▶ [Task prompt]:
Print exactly the lines from the one that contains "You are a GUI" through the final line of the entries below, both included, and nothing else; omit the pictures.

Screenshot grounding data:
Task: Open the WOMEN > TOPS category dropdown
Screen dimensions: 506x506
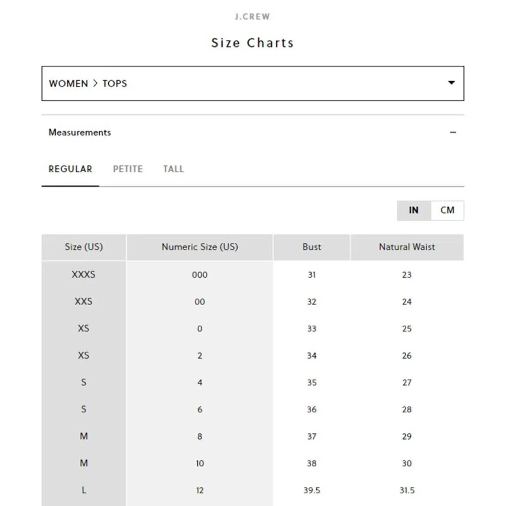Action: [x=252, y=83]
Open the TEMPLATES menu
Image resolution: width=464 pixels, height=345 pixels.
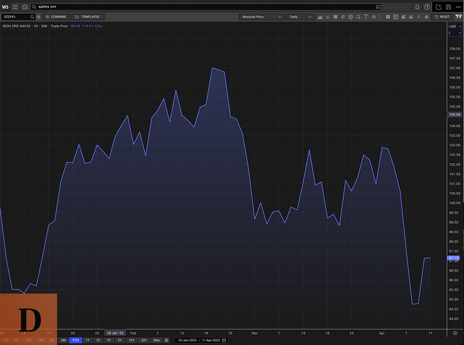pos(87,17)
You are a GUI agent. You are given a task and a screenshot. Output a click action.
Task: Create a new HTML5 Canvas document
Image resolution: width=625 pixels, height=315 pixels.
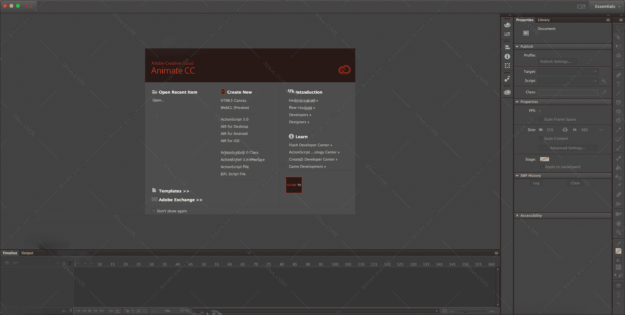click(x=233, y=100)
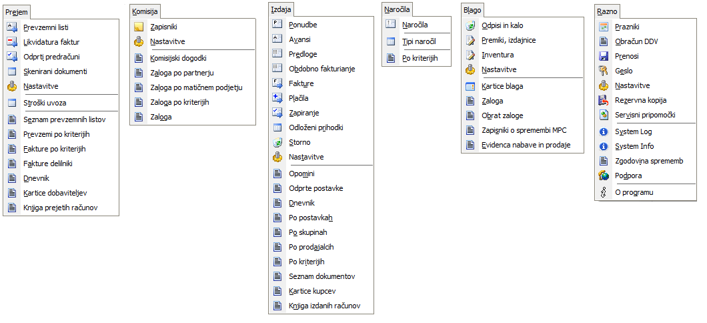The image size is (707, 323).
Task: Open the Prejem menu header
Action: pyautogui.click(x=17, y=13)
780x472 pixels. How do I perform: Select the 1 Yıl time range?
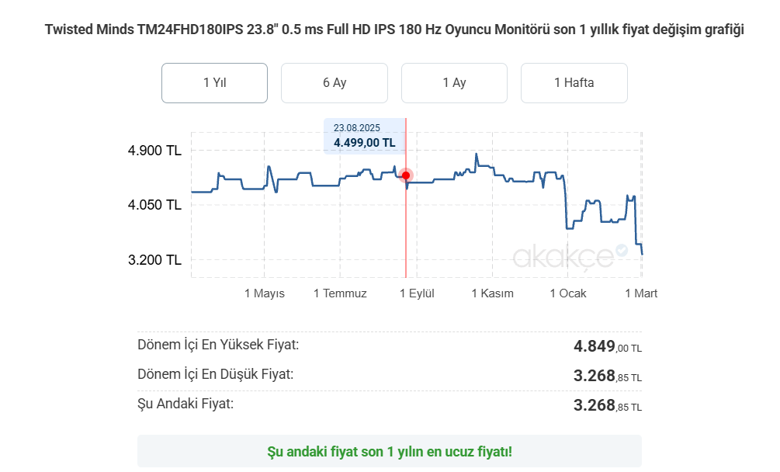click(214, 83)
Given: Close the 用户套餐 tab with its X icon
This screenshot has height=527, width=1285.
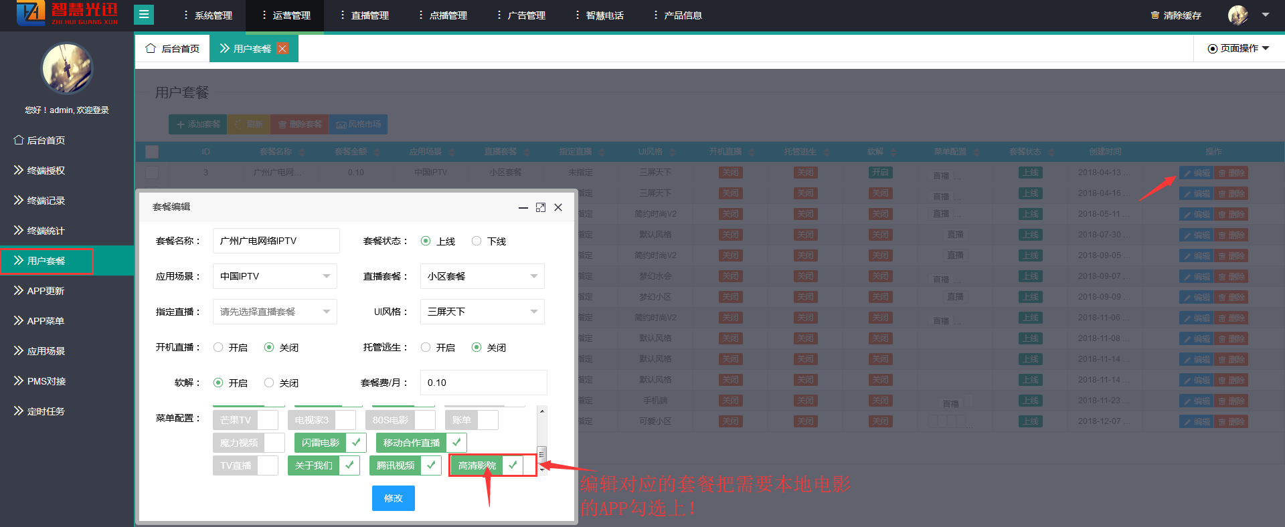Looking at the screenshot, I should [x=282, y=49].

▶ [Exercise response]:
You are a GUI agent. You are given a task and a screenshot. Output a click action.
Task: Create a new HTML5 Canvas document
Image resolution: width=625 pixels, height=315 pixels.
click(x=233, y=100)
The image size is (707, 323).
Task: Open the Prejem menu header
Action: pyautogui.click(x=17, y=13)
780x472 pixels. How do I perform: Select the 1 Yıl time range?
click(214, 83)
Given: Close the 用户套餐 tab with its X icon
This screenshot has height=527, width=1285.
Looking at the screenshot, I should [x=282, y=49].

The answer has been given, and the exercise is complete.